• [What you will do]:
Once you find the line with "You are a computer-use", output it and every line after it exactly, through the last line of the listing, but no pictures.

• [Extracted entries]:
= = = = =
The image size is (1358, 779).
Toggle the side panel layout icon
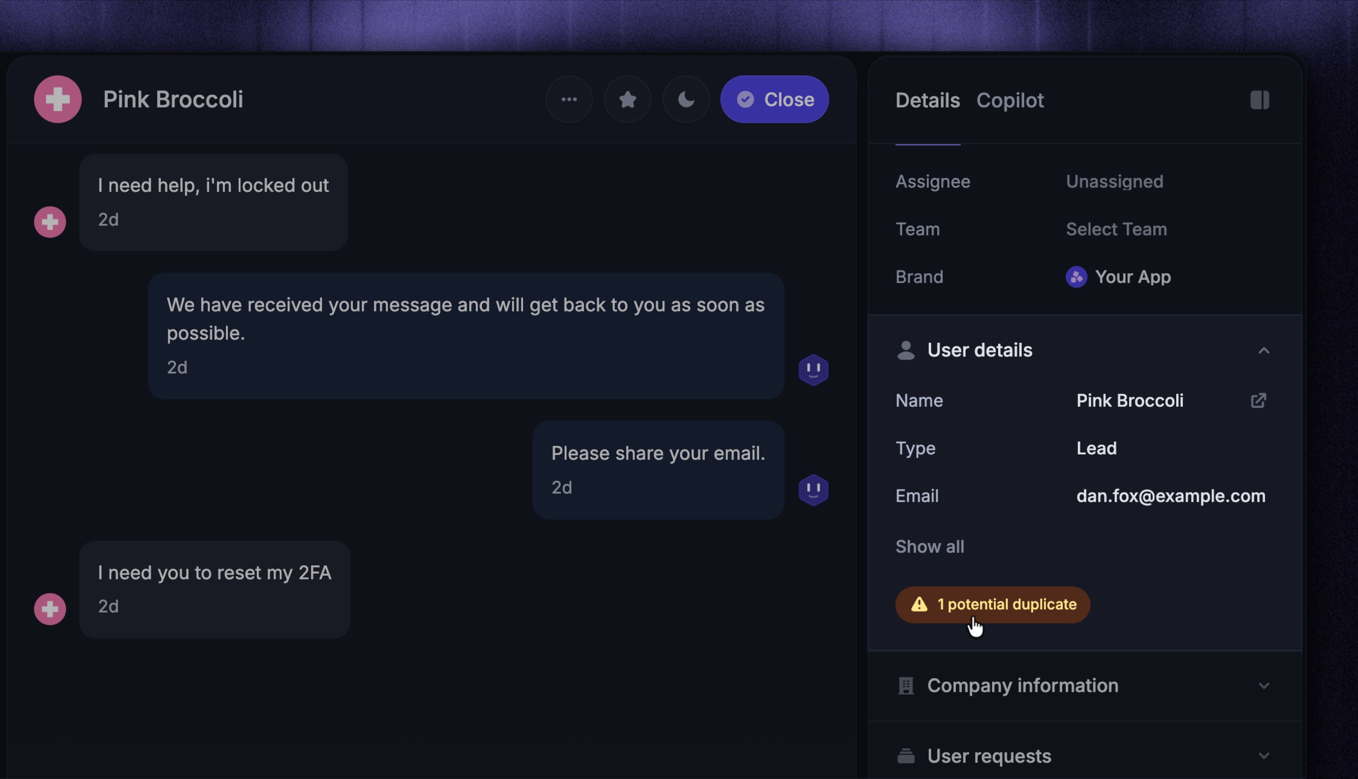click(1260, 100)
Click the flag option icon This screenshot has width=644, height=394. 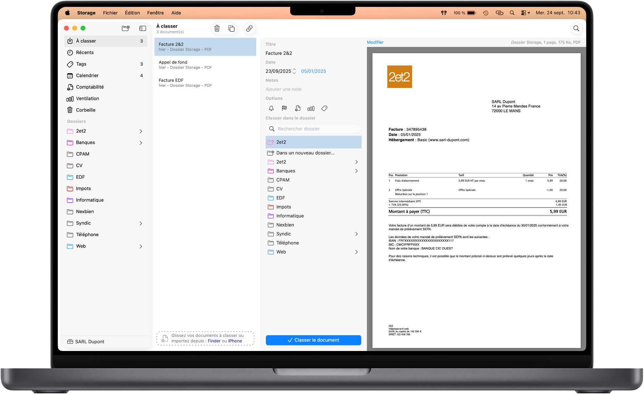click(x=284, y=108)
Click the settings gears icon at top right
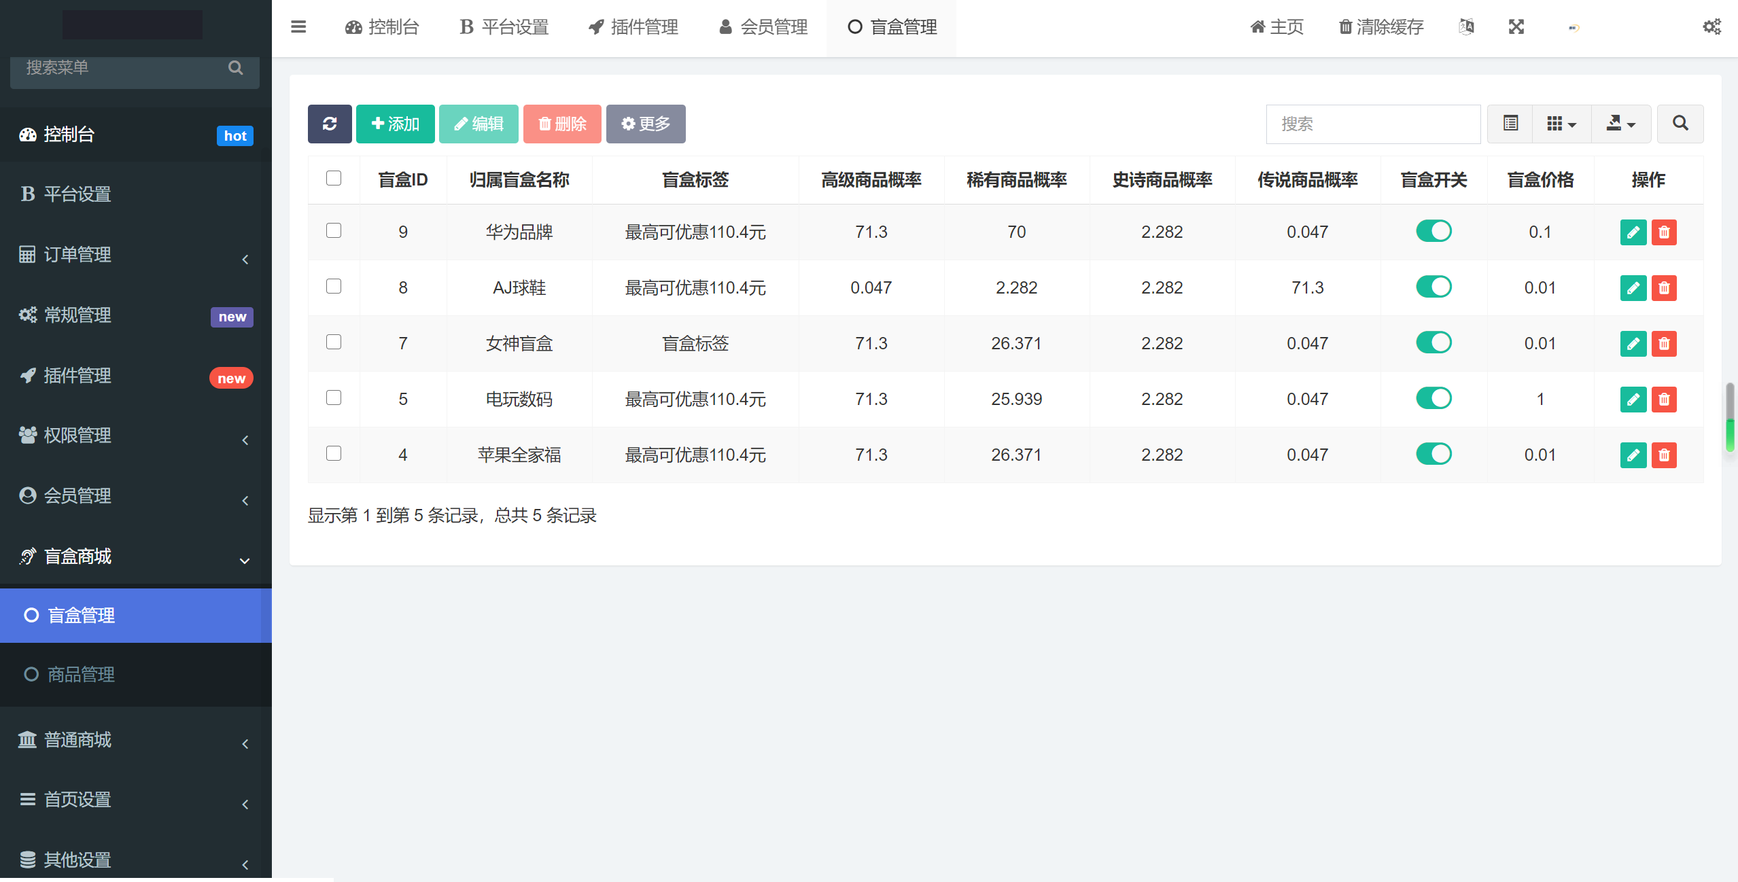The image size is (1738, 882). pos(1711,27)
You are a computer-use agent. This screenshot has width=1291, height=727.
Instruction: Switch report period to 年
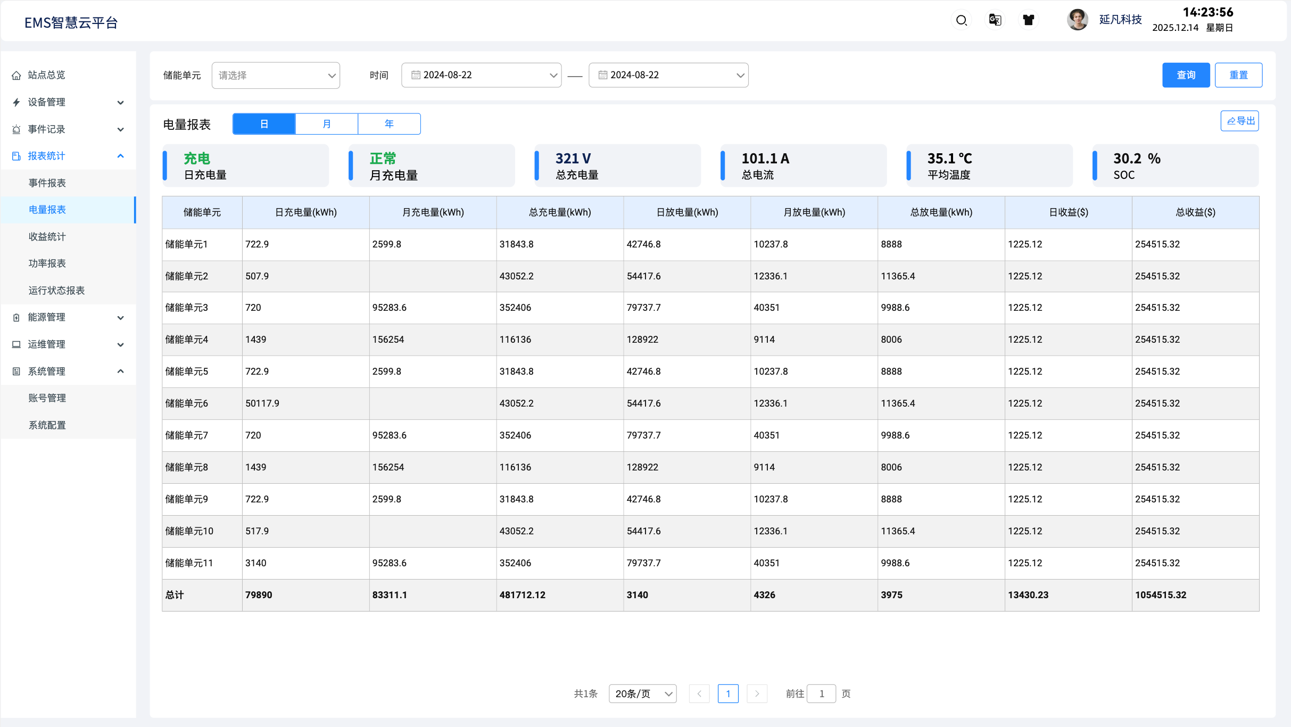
= = = = =
• [Output for this task]:
You are a computer-use agent. This screenshot has width=1291, height=727.
Instruction: Switch report period to 年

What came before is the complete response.